A red buoy, bobbing about 25 yards away, marked the spot where the Corps of Engineers’ dredging is to end. Beyond that buoy, is the business end of the harbor, where boaters can be stuck in the mud. Wilson wants the entire channel cleared.
Dredging the entire channal is logical, they claim. A major cost of dredging is bringing the big equipment to Wilson. The land owners, boaters and charter boat businesses have agreed to pay the costs at their properties.
“The Corps of Engingeers has had the funding. There are some level of funds to get them in to do some level of dredging, but  we have to make the case that they have to go further,” Collins said. “Private property owners and businesses recognized they have a responsibility.”
Corwin and Godfrey noted that safety is an issue, along with commerce. “This is a harbor of refuse,” Godfrey said. “This is the harbor to come to. It is important for safety.”
The channel has to be cleared out, Corwin said. “It is the federal responsibility the ensure the channel is dredged.”
Commercially, recreational boaters from Canada are reluctant to return to Wilson, according to the speakers. “If you can’t get in and can’t get out, you won’t come back,” they said.

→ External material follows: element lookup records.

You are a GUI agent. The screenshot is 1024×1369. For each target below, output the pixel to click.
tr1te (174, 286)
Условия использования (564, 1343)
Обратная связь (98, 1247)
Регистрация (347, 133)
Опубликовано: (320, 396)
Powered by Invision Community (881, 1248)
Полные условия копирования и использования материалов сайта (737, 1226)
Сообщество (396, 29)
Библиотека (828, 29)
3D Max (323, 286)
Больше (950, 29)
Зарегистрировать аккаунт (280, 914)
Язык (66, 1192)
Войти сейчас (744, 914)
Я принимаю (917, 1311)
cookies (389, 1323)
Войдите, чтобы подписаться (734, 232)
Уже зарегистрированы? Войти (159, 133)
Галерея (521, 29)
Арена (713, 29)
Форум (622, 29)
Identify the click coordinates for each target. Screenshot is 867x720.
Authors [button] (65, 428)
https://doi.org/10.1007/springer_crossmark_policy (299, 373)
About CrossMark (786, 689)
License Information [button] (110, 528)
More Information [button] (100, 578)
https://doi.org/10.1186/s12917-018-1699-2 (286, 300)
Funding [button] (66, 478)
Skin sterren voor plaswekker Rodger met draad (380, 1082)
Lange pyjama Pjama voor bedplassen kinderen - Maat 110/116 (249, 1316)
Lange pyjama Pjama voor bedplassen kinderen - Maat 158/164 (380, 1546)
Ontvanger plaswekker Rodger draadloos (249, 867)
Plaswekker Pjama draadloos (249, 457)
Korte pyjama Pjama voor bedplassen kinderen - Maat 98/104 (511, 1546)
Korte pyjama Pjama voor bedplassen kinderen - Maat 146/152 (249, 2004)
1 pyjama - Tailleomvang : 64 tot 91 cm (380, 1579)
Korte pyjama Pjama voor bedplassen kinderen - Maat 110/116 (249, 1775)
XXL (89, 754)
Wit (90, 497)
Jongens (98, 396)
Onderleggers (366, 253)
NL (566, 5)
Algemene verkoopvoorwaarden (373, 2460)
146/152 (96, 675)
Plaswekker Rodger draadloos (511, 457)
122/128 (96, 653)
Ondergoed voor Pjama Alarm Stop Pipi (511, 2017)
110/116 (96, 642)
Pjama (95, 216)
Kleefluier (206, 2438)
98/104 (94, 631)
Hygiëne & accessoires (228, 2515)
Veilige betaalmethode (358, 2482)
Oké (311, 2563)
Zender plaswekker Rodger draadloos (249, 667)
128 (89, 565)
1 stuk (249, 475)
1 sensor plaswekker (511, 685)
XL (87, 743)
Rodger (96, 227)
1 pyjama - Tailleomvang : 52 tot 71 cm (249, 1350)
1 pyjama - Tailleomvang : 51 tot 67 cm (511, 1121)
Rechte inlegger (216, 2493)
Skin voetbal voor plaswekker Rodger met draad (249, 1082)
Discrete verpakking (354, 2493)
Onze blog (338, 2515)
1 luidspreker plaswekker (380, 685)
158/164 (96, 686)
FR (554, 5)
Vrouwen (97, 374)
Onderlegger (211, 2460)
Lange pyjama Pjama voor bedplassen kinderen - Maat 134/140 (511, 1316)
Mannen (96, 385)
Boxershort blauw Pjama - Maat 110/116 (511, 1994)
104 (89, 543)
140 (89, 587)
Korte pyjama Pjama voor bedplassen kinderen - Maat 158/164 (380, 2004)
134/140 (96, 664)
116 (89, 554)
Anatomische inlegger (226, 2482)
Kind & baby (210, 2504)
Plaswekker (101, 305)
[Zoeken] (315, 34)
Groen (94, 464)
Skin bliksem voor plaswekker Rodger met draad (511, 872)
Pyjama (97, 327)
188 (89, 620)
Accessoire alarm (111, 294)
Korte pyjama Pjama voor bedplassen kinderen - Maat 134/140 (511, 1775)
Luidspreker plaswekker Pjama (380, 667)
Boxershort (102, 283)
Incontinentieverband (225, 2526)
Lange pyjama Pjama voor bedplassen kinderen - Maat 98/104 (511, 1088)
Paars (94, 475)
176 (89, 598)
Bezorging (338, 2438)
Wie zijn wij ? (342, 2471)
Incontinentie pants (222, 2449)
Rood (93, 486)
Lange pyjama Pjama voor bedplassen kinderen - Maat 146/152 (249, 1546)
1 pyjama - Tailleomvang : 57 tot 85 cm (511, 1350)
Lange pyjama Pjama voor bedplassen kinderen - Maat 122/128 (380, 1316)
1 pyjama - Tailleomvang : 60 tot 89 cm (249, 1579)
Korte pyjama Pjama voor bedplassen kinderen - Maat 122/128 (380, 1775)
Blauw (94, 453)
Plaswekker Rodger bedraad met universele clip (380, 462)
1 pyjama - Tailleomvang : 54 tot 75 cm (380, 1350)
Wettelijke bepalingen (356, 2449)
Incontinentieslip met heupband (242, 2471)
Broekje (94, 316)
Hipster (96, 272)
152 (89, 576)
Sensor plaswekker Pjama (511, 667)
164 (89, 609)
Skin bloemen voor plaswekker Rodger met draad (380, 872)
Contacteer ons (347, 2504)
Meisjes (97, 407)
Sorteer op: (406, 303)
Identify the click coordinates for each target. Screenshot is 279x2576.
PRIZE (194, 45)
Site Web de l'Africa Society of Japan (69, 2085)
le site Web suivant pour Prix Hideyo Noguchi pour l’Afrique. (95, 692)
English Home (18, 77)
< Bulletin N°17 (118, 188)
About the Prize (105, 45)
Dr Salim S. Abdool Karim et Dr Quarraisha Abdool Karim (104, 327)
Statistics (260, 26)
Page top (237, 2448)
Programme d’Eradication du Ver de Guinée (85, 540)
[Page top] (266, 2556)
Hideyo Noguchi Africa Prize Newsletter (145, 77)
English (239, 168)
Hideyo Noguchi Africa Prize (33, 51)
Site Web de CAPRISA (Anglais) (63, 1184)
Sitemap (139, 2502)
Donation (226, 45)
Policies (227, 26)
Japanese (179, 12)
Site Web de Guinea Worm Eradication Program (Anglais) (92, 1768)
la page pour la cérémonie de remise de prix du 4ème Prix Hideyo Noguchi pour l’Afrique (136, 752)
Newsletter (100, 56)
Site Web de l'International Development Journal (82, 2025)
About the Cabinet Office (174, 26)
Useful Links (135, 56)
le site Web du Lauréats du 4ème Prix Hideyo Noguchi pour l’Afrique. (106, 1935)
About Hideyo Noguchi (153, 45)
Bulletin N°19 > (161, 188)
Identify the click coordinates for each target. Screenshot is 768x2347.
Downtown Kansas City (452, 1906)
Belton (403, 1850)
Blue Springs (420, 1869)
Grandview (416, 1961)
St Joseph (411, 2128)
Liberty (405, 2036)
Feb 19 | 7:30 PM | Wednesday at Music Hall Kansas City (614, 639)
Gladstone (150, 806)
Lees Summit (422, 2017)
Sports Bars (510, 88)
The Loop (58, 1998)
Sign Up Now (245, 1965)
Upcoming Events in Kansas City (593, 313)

Lisa Stephens, who coordinated the effort to unite the property owners, quoted a concerned boater. “It is not about low water,” she said. “It’s about high mud.”
Collins said, “The federal government has a responsibility to dredge every six or seven years. It’s been 16 years since it was dreged because the money has been dried up.”
The focus for cleanup has been at commercial harbors.
The money that is coming has been allocated from federal Superstorm Sandy funds. Collins argued that Hurricane Sandy had a direct impact on harbors and streams. Much of the silt comes from Twelvemile Creek.
Speakers also took issue with the International Joint Commission’s proposed plan to change the rules which have been in place for 50 years.